Your instructions: Once the pictures are removed, return each record below exactly as written.
········
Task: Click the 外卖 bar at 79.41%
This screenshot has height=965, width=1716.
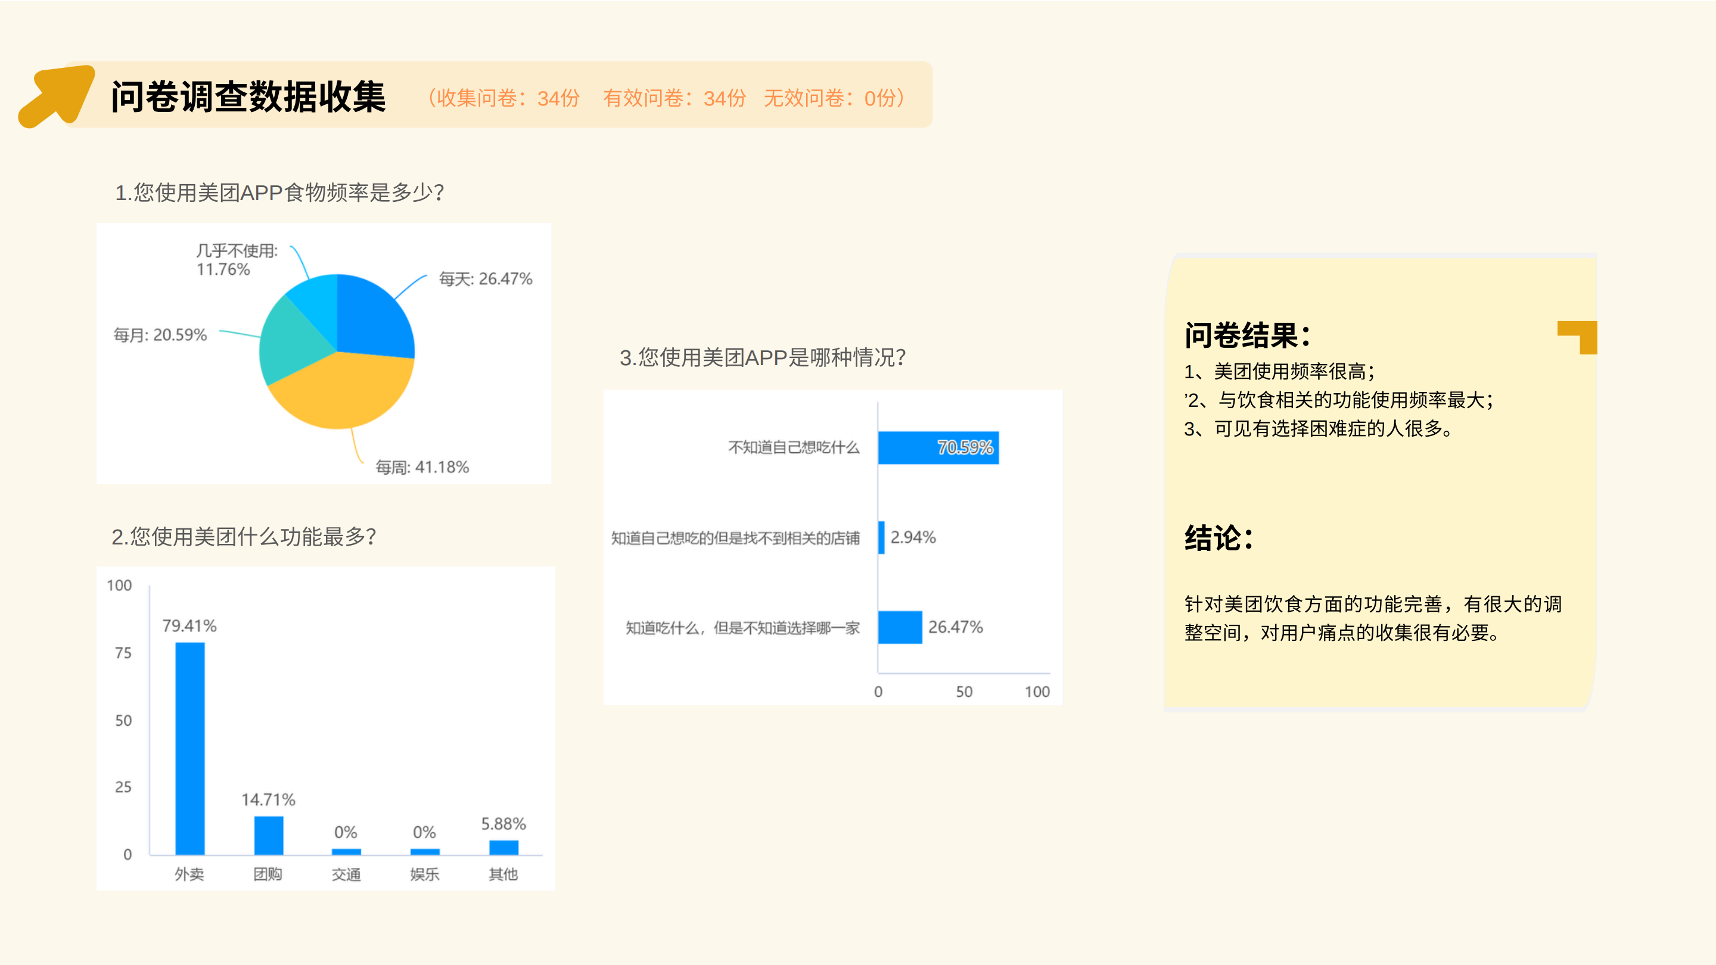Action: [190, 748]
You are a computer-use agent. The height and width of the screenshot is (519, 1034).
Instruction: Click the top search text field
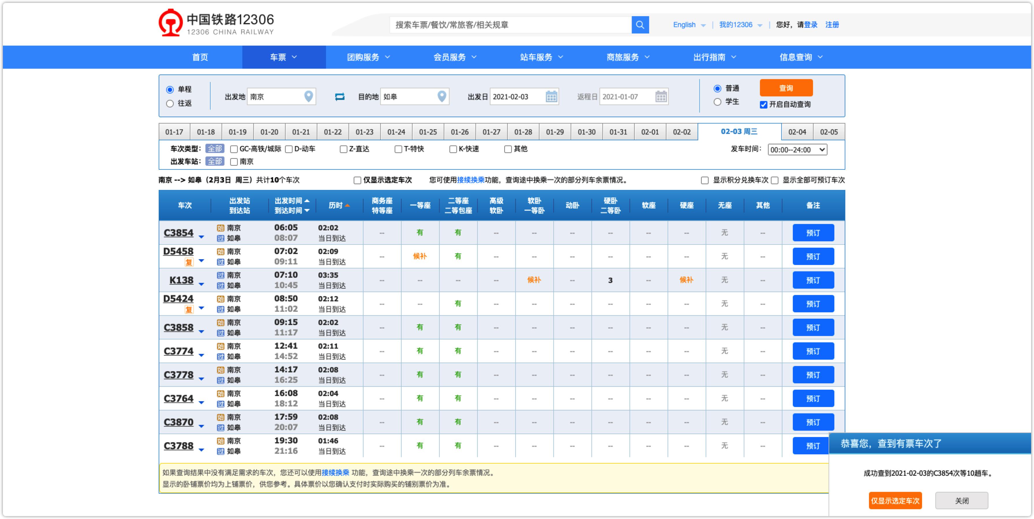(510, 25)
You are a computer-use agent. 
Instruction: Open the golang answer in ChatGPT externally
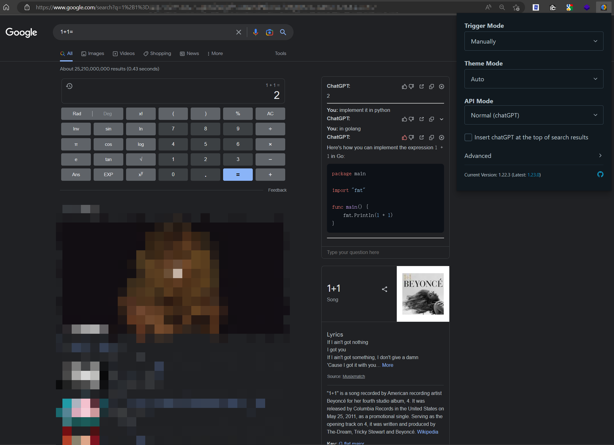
········
Final answer:
Task: Click the 外卖 bar at 79.41%
This screenshot has height=965, width=1716.
Action: [190, 748]
You are a computer-use agent. The height and width of the screenshot is (519, 1034).
Instruction: Click the top search text field
(510, 25)
You are a computer-use agent. 
Instruction: Open the golang answer in ChatGPT externally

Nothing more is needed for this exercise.